Star Wars: A New Hope
From a script by George Lucas
Illustrated by Hisao Tamaki
1999 Eisner Award Winner for Best U.S. Edition of Foreign Material

I'm going to start with my conclusion. The only person I could see enjoying this is the obsessive Star Wars fan who wants the same material he already knows forward and backward in a different format. Tamaki brings little original or interesting to the table with this adaptation and his storytelling ability is weak. This is something that can be safely skipped.

The story is about two peasants who are returning to their village after being on the losing side of a battle and stumble across some gold. It belongs to a general and princess who are trying to transport it back across hostile territory so that they can rebuild...

Sorry, that's Akira Kurosawa's The Hidden Fortress.

So there's an Empire and people rebelling and a space station with a tiny hole in it that lets someone blow it up. And there's a peasant kid who's actually a hidden prince who must learn to use his powers to save the good-hearted people of the universe from an asthma inflicted bad guy. It's Star Wars; if you're on the Internet you're legally required to have seen it.

Actually "It's Star Wars" is an understatement in this case. The dialog is the movie script complete with a few scenes that weren't in the original release. So it is paced and structured exactly like the movie. As far as I can tell they don't even skip over any dialog; the word balloons might as well be the movie script. On top of that Tamaki often photoreferences stills from the movie (or if you want to be less generous, he traces) which makes some panels look identical to the film.

How you respond to that is going to depend a lot on what you think an adaptation should be. If you think an adaptation should be a carbon copy of the original then this isn't going to matter to you. On the other hand if you think an adaptation should take from the source material and adjust to what works in the new medium (as I do) then this manga adaptation is a complete failure. The words are the same and many of the panels might as well be stills from the movie. By mimicking the films so precisely Tamaki has created a work that is redundant.

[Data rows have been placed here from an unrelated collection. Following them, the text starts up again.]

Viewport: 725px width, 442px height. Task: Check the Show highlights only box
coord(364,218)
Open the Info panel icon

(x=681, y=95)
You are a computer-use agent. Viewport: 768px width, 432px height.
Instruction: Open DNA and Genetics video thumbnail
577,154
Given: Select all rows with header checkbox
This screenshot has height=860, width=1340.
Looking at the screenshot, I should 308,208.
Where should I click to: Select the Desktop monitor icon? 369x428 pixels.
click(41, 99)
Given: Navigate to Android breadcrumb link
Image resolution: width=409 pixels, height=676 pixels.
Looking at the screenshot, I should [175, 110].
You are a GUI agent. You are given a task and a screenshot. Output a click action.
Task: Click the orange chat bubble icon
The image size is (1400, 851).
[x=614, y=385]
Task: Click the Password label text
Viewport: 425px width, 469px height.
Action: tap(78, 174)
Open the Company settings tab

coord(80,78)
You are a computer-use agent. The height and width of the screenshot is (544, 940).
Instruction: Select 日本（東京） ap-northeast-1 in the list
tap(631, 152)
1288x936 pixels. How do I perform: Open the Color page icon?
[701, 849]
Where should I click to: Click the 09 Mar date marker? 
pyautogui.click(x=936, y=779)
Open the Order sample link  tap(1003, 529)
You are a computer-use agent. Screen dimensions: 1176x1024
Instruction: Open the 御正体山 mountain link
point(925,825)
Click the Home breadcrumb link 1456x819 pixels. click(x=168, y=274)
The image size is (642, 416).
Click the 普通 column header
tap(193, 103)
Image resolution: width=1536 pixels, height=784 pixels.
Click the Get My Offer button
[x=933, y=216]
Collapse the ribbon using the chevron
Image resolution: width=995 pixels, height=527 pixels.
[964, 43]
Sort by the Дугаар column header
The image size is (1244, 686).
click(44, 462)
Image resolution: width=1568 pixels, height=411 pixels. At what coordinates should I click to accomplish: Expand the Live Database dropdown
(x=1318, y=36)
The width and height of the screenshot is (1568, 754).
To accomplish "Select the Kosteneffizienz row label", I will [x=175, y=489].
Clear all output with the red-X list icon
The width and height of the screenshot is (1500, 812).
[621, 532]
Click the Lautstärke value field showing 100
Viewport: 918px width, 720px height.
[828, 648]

There are two key areas where Tamaki put his own mark on Star Wars. Where he was effective was the light sabre duel between Obi Wan Kenobi and Darth Vader. Rather than the stiff poses and choreography from the film Tamaki presents it as a samurai duel and it is a very effective sequence as a result. If he had done this well in depicting action throughout the manga then he might have cut my complaints short.

The other place where Tamaki has added something is in his depiction of character interaction and there he is less effective. Characters break into the cartoony over exaggerated emotional outbursts that are common to manga. Those images are attached to the original text of the film script and as a result there's often a disconnect between the text and the reaction. It's often a mood breaker. If Tamaki had been more liberal with the script and storytelling then this stylistic choice might have been integrated better.

Another real problem with Tamaki's art is that other than the light sabre duel he is particularly bad at illustrating action. The climactic battle is a mess of speed lines that blur into photoreferenced images of the fighters. It's like the stereotype of what bad manga looks like. The action is impossible to follow and panels rarely flow together smoothly. Imagine trying to capture the feeling of that final space battle with a handful of randomly selected frames from the movie; that's what the action comes across as.

So obviously I didn't like it. I was predisposed to not like it to begin with since I'm not fond of Star Wars but even outside of that context this is a weak manga. The only reason for it to exist is to suck a few more dollars out of the pockets of Star Wars fans and you're not missing out on anything by ignoring it.